DIRECTIONS FOR THIS TASK: Of the entries below, return exactly those lines that fall between the one containing "This screenshot has width=1280, height=599." and the one containing "Screen dimensions: 1389x868", the two end lines included.

LISTED RECORDS:
__________________________________________________
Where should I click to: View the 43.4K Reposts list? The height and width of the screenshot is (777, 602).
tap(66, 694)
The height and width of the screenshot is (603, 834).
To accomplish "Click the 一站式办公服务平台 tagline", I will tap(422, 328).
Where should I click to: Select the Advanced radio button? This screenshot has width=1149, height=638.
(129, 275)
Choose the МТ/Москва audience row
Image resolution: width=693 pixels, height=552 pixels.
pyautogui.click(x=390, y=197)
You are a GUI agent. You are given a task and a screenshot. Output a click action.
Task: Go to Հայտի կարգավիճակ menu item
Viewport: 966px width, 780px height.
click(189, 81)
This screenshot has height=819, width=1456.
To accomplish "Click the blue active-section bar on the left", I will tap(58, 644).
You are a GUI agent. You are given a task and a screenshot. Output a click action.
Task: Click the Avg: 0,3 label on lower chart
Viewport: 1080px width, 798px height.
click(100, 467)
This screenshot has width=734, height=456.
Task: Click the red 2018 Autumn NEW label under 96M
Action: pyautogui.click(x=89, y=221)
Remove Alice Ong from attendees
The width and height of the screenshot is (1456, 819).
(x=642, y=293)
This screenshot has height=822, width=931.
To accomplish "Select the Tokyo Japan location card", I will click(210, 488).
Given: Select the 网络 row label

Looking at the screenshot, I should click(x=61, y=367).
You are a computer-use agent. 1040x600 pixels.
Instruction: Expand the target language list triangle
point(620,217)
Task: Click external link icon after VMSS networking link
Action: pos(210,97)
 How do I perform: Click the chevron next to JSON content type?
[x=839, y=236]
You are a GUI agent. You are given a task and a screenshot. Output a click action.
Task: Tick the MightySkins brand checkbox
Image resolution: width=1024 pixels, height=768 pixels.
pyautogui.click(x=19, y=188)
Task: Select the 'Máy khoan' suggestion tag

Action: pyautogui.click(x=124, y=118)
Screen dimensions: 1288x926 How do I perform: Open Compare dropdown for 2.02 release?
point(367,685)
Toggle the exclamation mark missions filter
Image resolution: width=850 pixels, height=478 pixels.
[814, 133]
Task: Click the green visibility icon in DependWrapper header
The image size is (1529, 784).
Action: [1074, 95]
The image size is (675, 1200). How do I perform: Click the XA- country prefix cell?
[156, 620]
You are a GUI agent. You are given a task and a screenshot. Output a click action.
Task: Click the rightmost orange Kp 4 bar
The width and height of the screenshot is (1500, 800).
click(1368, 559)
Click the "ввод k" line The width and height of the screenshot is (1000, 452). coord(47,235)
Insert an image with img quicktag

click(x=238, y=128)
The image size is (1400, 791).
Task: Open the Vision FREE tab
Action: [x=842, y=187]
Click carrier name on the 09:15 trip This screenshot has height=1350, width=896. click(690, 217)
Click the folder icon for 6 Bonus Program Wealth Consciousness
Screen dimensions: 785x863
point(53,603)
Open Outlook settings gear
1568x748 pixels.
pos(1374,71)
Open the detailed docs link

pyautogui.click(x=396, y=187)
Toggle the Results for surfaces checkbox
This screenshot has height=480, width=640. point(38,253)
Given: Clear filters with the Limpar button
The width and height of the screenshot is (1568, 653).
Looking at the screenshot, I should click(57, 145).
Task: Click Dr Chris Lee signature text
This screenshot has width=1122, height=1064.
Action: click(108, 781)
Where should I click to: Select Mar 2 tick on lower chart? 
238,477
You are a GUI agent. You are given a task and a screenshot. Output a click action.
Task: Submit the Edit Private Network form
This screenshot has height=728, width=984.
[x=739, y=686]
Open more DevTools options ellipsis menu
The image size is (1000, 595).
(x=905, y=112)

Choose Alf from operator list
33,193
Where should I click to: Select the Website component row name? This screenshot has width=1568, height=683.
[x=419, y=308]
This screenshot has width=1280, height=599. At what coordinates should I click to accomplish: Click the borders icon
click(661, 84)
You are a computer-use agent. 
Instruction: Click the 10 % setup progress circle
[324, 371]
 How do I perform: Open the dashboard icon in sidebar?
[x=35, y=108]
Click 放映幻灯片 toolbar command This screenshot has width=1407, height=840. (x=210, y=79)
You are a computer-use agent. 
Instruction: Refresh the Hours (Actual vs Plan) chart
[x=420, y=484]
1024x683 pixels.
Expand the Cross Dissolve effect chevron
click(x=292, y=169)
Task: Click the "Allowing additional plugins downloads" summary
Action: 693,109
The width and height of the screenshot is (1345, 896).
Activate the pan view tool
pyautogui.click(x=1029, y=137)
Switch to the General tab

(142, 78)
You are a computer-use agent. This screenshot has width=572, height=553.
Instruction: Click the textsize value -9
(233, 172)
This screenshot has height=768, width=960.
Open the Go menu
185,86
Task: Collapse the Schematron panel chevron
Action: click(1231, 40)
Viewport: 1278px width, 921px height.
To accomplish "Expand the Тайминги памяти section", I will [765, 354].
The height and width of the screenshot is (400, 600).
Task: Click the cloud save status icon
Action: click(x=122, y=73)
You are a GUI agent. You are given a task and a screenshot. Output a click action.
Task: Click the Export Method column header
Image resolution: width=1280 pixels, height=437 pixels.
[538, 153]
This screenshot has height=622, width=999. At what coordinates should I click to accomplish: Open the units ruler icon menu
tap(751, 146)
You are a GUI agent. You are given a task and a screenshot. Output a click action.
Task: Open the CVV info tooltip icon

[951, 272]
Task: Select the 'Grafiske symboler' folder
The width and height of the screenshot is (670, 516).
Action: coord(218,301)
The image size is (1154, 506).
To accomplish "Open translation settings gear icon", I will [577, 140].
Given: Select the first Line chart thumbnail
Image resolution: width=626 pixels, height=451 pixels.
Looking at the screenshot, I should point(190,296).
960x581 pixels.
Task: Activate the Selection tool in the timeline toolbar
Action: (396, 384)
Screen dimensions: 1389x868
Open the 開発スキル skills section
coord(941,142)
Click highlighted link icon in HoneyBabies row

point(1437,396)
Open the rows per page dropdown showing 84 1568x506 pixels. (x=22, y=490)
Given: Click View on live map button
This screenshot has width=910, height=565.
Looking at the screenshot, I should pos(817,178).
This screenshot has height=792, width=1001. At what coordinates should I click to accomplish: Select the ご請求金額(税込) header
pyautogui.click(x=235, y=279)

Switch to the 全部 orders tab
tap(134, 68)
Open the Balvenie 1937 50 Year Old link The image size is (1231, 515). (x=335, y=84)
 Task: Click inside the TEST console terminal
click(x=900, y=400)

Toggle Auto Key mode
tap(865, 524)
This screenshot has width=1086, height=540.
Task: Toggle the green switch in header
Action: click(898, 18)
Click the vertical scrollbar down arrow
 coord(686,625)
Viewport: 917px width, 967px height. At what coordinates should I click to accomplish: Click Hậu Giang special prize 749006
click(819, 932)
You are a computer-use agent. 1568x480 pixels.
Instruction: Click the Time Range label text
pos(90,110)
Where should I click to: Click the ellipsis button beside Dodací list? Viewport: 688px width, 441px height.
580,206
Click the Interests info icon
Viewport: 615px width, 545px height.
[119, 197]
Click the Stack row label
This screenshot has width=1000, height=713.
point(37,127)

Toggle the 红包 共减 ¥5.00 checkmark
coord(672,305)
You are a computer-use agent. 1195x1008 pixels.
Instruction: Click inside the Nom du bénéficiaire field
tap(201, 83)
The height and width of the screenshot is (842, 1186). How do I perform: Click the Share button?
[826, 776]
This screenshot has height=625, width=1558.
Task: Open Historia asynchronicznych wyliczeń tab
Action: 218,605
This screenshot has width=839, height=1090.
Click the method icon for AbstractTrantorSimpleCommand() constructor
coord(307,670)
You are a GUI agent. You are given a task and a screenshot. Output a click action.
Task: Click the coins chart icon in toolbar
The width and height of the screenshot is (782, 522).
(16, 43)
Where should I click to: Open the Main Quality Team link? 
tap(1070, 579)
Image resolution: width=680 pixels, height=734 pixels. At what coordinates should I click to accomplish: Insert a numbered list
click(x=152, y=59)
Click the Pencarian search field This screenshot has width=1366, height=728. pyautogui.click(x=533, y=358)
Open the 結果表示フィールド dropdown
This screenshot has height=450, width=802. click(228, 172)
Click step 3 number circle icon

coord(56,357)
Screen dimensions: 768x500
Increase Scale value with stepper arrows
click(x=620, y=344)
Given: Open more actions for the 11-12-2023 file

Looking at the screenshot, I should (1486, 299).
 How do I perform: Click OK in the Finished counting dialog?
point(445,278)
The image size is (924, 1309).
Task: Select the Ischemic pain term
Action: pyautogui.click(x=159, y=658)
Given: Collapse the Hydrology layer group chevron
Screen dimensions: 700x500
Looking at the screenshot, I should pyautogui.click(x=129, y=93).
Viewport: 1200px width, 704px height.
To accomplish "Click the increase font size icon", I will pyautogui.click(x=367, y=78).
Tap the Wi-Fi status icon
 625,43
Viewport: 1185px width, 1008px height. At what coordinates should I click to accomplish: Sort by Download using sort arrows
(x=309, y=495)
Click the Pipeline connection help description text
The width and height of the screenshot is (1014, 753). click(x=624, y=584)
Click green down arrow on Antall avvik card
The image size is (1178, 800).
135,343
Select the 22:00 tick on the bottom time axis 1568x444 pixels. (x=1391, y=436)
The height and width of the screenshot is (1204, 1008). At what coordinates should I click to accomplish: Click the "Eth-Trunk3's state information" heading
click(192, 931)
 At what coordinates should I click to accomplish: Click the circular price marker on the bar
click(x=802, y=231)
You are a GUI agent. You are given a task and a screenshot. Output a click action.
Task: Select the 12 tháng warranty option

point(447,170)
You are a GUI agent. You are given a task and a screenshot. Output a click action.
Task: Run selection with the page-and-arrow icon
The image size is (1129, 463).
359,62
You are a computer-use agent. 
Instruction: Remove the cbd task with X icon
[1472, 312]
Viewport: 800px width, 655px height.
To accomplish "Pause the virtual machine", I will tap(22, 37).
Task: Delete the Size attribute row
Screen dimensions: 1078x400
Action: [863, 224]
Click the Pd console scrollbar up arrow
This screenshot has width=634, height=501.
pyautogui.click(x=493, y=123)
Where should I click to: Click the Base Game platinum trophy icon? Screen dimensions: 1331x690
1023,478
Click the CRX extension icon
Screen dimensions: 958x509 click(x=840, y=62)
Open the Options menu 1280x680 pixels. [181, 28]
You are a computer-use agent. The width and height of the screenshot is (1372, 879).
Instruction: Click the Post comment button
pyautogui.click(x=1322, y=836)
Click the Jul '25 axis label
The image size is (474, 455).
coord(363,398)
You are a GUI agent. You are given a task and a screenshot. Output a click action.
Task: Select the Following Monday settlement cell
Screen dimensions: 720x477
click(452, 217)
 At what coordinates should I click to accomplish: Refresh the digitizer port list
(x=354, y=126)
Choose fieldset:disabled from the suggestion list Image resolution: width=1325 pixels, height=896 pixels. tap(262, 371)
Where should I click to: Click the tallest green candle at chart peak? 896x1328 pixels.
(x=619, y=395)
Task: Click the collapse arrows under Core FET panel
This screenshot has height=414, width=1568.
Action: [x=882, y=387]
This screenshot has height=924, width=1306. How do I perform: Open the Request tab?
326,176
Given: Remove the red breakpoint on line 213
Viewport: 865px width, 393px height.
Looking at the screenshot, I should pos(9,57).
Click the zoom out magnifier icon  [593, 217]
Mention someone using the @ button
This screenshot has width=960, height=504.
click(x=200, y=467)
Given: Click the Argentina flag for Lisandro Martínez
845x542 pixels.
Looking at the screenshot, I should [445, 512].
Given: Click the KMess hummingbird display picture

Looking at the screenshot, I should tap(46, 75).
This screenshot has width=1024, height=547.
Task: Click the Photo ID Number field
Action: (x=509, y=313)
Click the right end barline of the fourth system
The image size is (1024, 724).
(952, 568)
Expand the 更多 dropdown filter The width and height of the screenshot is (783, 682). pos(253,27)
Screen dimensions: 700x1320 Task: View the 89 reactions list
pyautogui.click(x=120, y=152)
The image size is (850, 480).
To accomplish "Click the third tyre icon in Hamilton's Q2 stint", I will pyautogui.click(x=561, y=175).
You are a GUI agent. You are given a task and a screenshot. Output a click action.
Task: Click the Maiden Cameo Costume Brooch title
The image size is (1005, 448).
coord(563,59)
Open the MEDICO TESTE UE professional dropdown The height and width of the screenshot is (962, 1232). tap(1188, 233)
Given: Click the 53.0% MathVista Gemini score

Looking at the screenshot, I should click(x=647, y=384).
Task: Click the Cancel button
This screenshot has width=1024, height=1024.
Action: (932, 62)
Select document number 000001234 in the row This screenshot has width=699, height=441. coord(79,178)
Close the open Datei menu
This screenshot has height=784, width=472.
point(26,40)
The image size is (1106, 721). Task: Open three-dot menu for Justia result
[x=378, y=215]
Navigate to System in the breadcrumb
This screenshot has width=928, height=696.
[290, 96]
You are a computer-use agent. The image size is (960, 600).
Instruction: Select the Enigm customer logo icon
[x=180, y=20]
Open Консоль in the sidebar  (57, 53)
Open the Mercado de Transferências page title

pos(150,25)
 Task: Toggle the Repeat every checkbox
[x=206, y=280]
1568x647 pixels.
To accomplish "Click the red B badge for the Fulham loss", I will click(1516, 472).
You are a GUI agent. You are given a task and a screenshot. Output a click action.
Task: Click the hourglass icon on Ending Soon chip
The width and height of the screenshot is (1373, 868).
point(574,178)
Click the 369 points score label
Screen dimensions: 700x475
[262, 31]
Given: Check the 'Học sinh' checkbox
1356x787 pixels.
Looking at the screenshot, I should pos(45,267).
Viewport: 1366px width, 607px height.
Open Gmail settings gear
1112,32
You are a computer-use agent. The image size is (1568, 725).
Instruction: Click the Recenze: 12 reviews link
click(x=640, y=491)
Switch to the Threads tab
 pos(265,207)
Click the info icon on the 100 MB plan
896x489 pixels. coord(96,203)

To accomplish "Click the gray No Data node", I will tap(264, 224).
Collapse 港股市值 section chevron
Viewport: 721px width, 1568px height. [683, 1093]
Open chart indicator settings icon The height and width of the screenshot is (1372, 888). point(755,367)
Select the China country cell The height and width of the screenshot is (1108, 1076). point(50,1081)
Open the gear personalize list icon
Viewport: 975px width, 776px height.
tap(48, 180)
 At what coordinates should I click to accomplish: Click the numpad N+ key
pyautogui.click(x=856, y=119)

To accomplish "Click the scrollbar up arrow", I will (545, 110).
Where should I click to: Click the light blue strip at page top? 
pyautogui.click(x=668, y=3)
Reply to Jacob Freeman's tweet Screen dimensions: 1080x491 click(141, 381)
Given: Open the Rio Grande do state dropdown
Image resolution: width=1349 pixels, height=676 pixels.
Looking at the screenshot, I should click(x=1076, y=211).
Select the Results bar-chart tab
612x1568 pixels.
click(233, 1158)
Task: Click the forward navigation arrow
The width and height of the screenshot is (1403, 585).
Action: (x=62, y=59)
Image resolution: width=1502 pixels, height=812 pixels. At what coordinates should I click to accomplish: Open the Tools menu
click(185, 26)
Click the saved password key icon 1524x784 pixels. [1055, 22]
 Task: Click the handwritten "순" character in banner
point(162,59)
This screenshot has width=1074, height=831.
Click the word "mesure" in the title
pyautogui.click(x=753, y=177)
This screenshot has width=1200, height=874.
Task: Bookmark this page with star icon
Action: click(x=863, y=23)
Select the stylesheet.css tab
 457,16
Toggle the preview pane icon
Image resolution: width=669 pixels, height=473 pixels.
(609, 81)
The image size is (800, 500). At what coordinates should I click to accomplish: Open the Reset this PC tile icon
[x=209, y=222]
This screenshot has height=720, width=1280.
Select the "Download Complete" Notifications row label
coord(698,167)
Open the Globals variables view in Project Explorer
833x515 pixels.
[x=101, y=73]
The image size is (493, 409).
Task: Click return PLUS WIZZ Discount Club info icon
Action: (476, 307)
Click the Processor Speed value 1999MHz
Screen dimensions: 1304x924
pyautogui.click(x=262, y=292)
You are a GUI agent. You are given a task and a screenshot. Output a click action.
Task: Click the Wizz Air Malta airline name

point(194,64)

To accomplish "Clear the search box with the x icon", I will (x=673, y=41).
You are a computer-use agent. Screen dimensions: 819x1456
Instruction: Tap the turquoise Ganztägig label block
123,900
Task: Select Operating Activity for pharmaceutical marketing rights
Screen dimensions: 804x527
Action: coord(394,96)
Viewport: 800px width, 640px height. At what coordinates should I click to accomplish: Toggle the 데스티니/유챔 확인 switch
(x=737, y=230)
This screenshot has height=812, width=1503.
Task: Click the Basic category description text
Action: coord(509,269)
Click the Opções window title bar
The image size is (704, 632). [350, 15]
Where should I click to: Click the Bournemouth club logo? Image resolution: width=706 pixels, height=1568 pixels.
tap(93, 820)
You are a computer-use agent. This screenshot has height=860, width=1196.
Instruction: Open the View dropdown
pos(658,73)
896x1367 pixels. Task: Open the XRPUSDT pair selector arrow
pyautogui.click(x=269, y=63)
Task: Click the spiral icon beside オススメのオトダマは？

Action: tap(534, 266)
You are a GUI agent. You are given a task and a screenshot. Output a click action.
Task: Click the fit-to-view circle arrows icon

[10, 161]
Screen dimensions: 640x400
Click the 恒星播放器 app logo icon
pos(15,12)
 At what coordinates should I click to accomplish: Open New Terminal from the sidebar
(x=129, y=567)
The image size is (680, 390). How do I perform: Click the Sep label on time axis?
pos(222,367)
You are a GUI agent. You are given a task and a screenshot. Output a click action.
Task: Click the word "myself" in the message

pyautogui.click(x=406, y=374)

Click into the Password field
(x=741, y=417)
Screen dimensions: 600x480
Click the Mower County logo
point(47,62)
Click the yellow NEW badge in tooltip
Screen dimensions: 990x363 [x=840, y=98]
__________________________________________________
ANSWER SECTION:
This screenshot has width=1280, height=599. At what coordinates should I click to accomplish: Click the borders icon
click(661, 84)
You are a computer-use agent. 
Instruction: Click the 10 % setup progress circle
[324, 371]
 How do I perform: Open the dashboard icon in sidebar?
[x=35, y=108]
Click 放映幻灯片 toolbar command This screenshot has width=1407, height=840. (x=210, y=79)
You are a computer-use agent. 
Instruction: Refresh the Hours (Actual vs Plan) chart
[x=420, y=484]
1024x683 pixels.
Expand the Cross Dissolve effect chevron
click(x=292, y=169)
Task: Click the "Allowing additional plugins downloads" summary
Action: 693,109
The width and height of the screenshot is (1345, 896).
Activate the pan view tool
pyautogui.click(x=1029, y=137)
Switch to the General tab

(142, 78)
You are a computer-use agent. This screenshot has width=572, height=553.
Instruction: Click the textsize value -9
(233, 172)
This screenshot has height=768, width=960.
Open the Go menu
185,86
Task: Collapse the Schematron panel chevron
Action: click(1231, 40)
Viewport: 1278px width, 921px height.
To accomplish "Expand the Тайминги памяти section", I will [765, 354].
The height and width of the screenshot is (400, 600).
Task: Click the cloud save status icon
Action: click(x=122, y=73)
You are a GUI agent. You are given a task and a screenshot. Output a click action.
Task: Click the Export Method column header
Image resolution: width=1280 pixels, height=437 pixels.
[538, 153]
This screenshot has height=622, width=999. At what coordinates should I click to accomplish: Open the units ruler icon menu
tap(751, 146)
You are a GUI agent. You are given a task and a screenshot. Output a click action.
Task: Open the CVV info tooltip icon

[951, 272]
Task: Select the 'Grafiske symboler' folder
The width and height of the screenshot is (670, 516).
Action: coord(218,301)
The image size is (1154, 506).
To accomplish "Open translation settings gear icon", I will [577, 140].
Given: Select the first Line chart thumbnail
Image resolution: width=626 pixels, height=451 pixels.
Looking at the screenshot, I should point(190,296).
960x581 pixels.
Task: Activate the Selection tool in the timeline toolbar
Action: (396, 384)
Screen dimensions: 1389x868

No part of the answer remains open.